▸ **DATASET RECORDS**
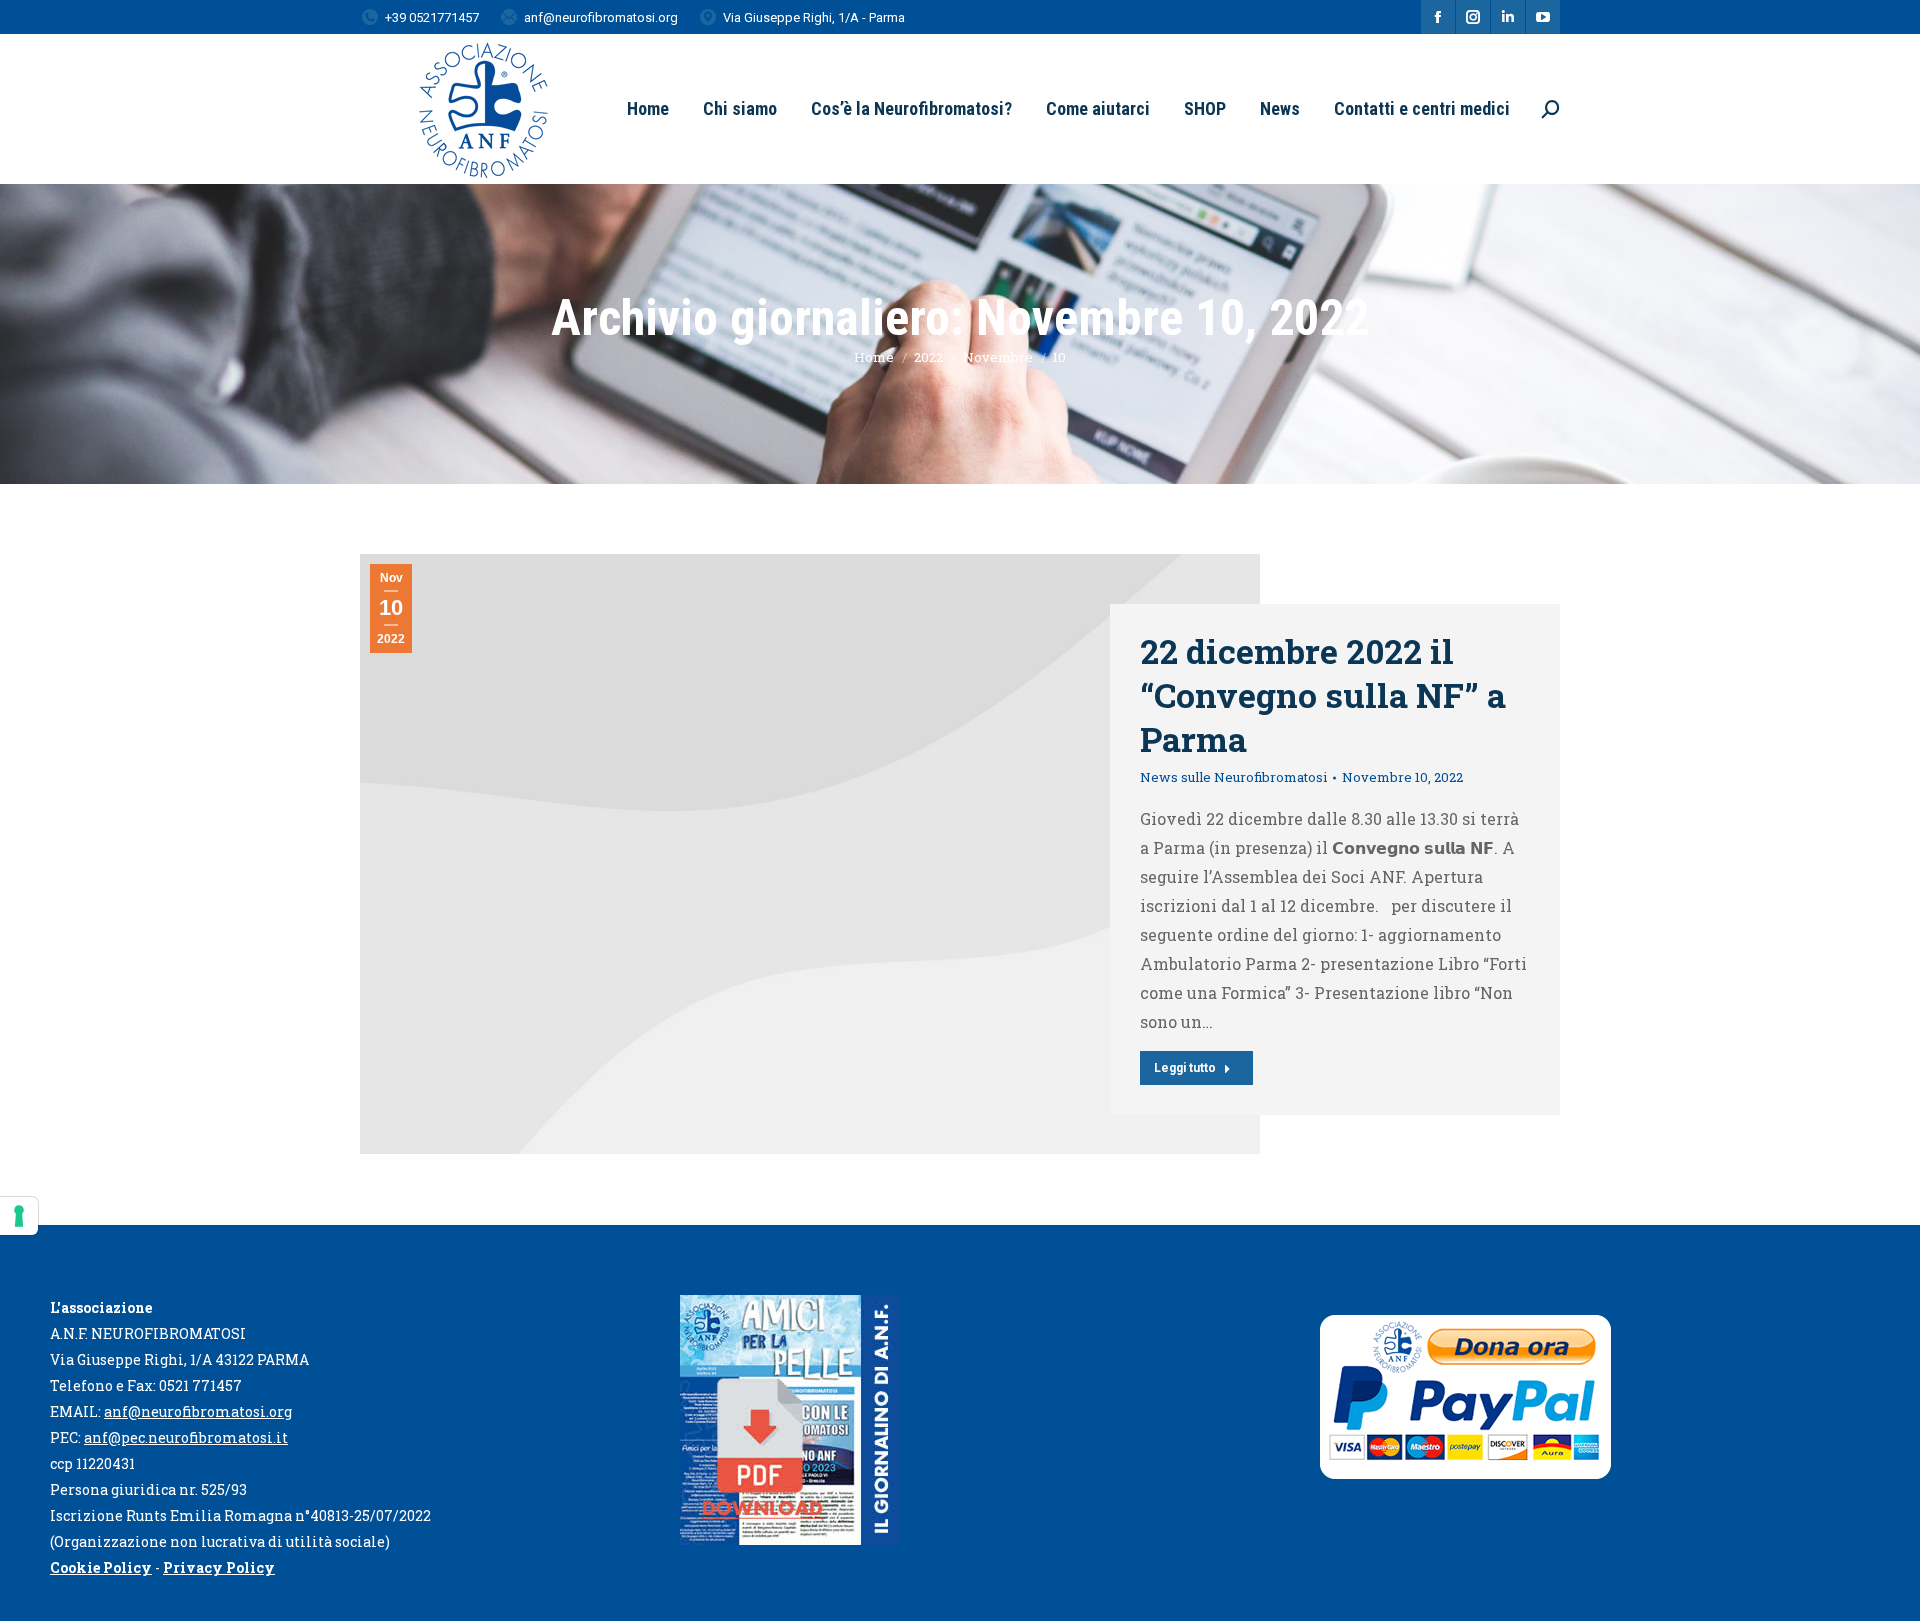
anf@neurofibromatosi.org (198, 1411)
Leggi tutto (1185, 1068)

--

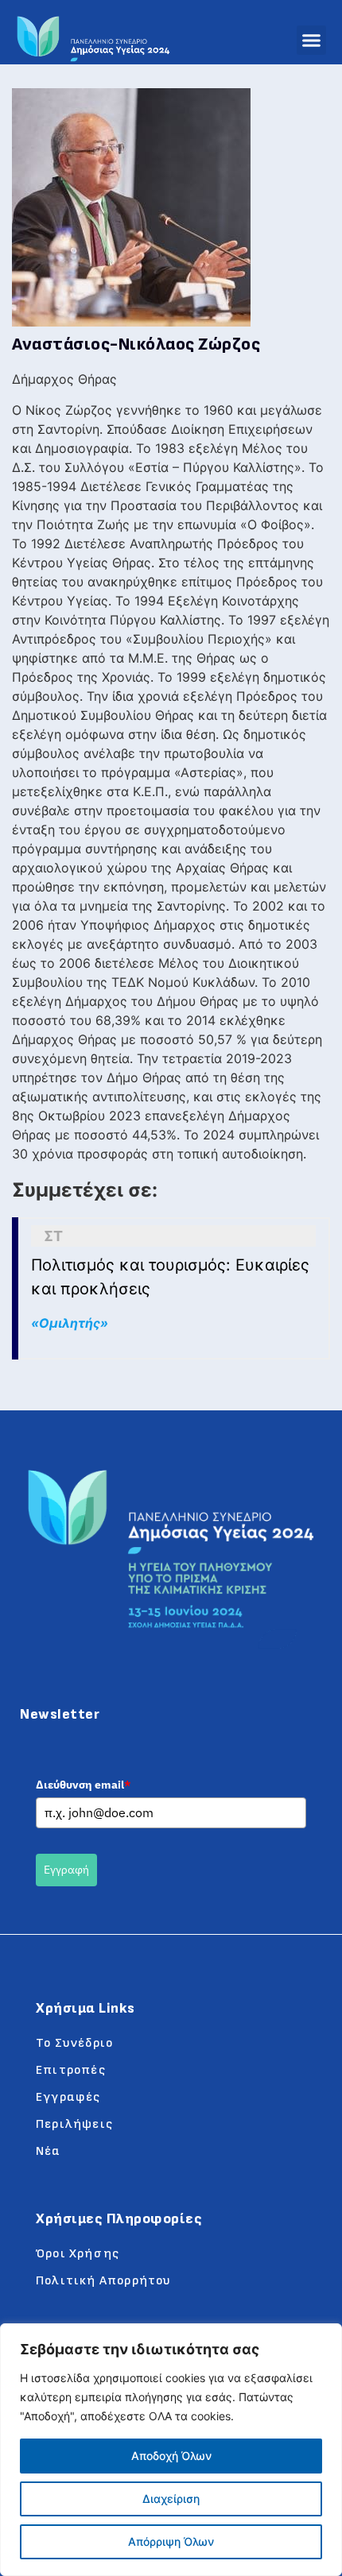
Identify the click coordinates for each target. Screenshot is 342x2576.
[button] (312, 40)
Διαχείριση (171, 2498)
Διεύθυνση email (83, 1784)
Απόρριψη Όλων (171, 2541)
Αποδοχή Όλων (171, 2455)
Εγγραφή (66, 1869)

==

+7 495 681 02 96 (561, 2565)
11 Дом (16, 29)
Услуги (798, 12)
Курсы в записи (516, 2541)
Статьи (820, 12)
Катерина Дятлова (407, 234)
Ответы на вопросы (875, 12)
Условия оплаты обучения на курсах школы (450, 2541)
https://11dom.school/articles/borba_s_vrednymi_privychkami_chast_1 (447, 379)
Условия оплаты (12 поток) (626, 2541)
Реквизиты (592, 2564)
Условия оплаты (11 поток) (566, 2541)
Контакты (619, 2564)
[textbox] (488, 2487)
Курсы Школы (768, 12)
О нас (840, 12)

▸ **PROBLEM DETAILS**
Count lines above containing "Условия" and report only the total.

▸ **REPLY**
3